● INSTRUCTIONS FOR THE TASK:
Pick out each line in these entries that contains the string "screenshot".

**********

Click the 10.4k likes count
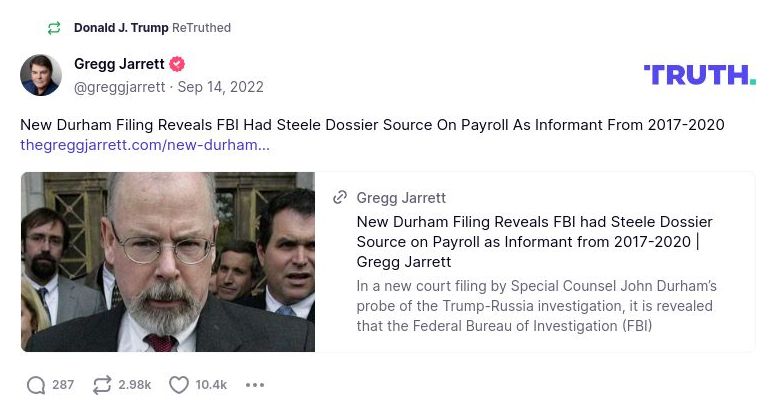Screen dimensions: 777x415 211,385
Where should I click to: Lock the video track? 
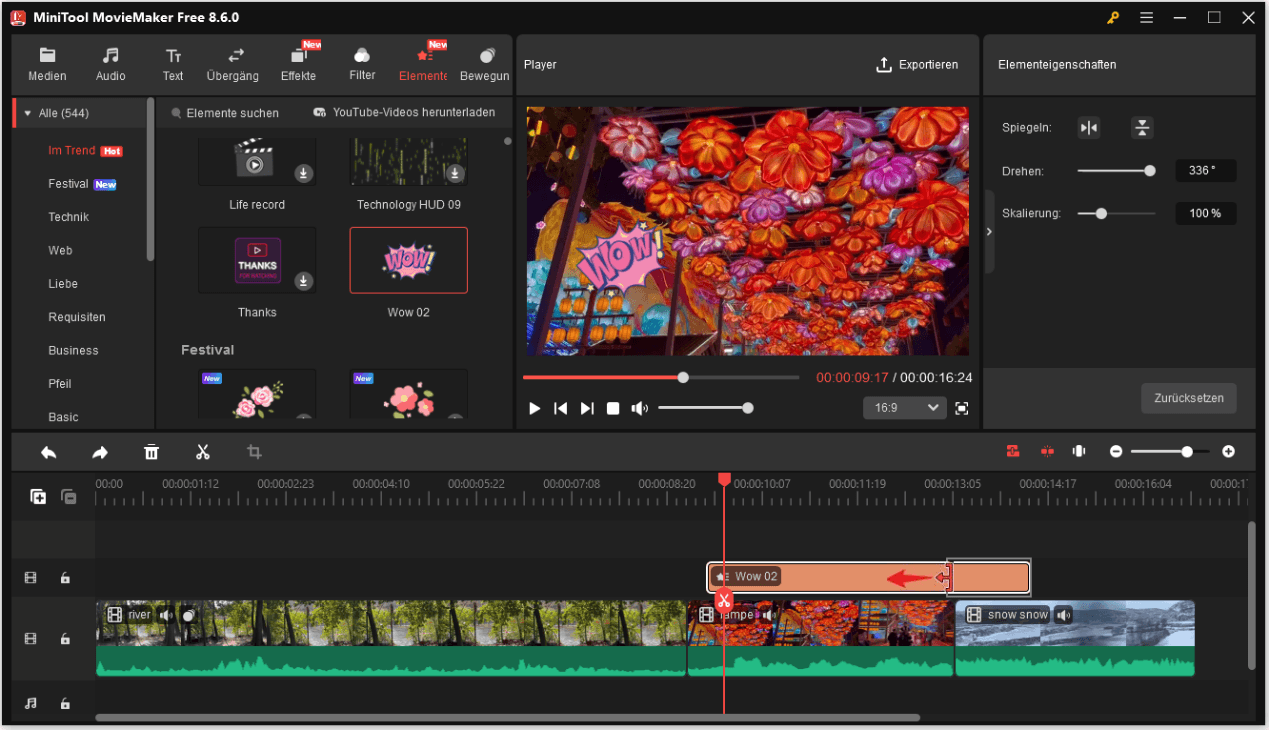point(65,638)
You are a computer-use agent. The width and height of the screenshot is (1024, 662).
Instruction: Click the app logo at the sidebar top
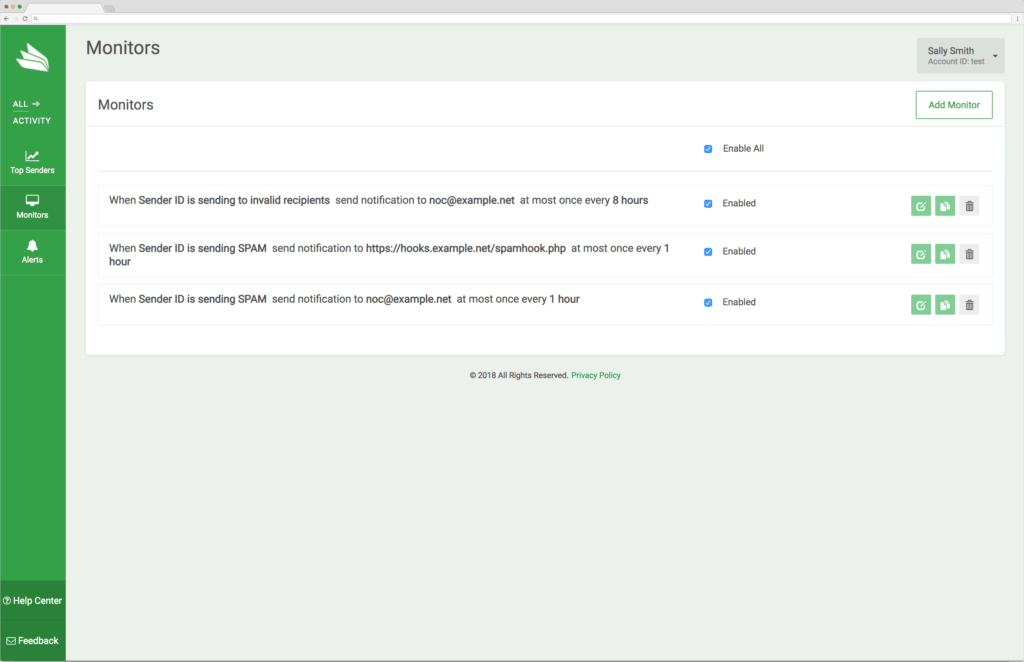tap(33, 58)
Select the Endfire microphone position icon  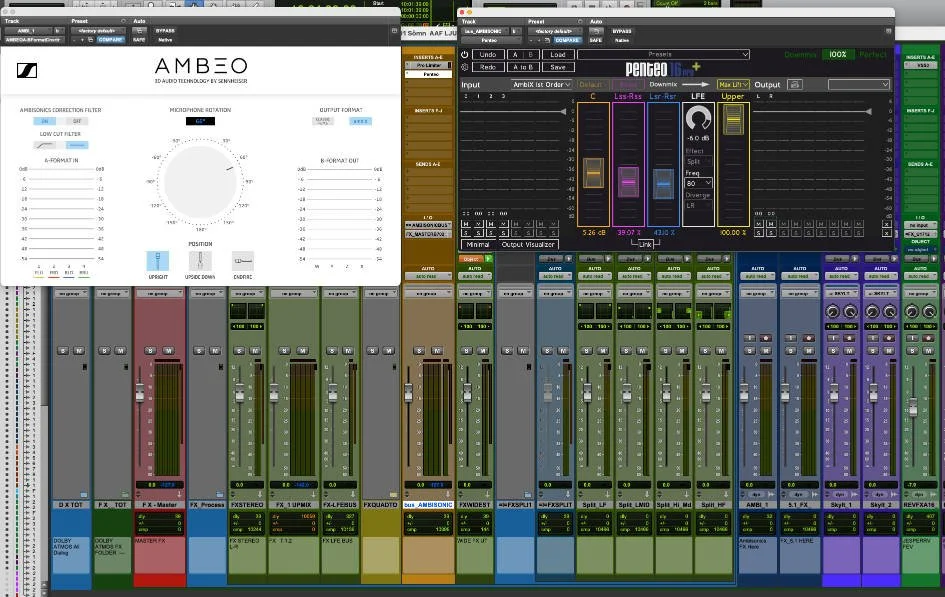243,260
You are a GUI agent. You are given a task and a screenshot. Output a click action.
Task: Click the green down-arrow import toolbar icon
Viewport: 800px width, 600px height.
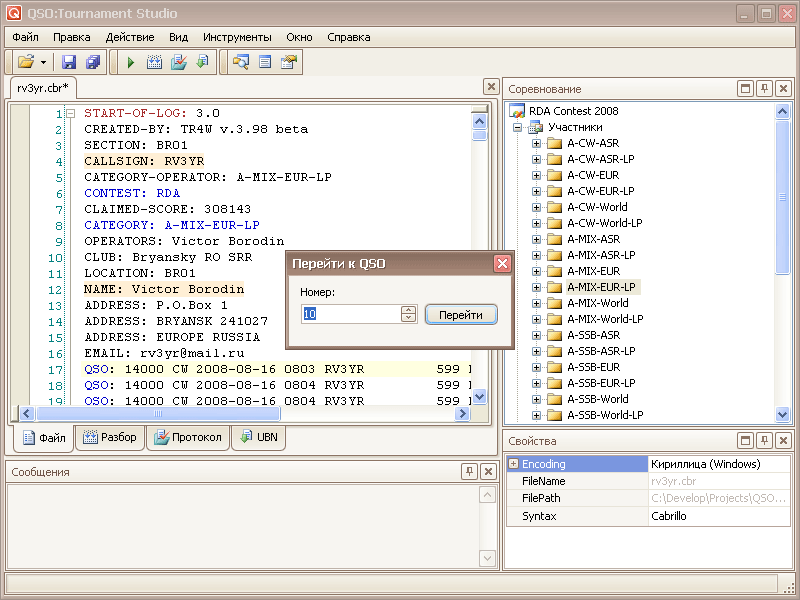click(x=202, y=62)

**********

● EXERCISE RESPONSE:
You are a computer-use agent. The width and height of the screenshot is (1024, 662).
You are a GUI agent. You are given a task and a screenshot. Output a click action.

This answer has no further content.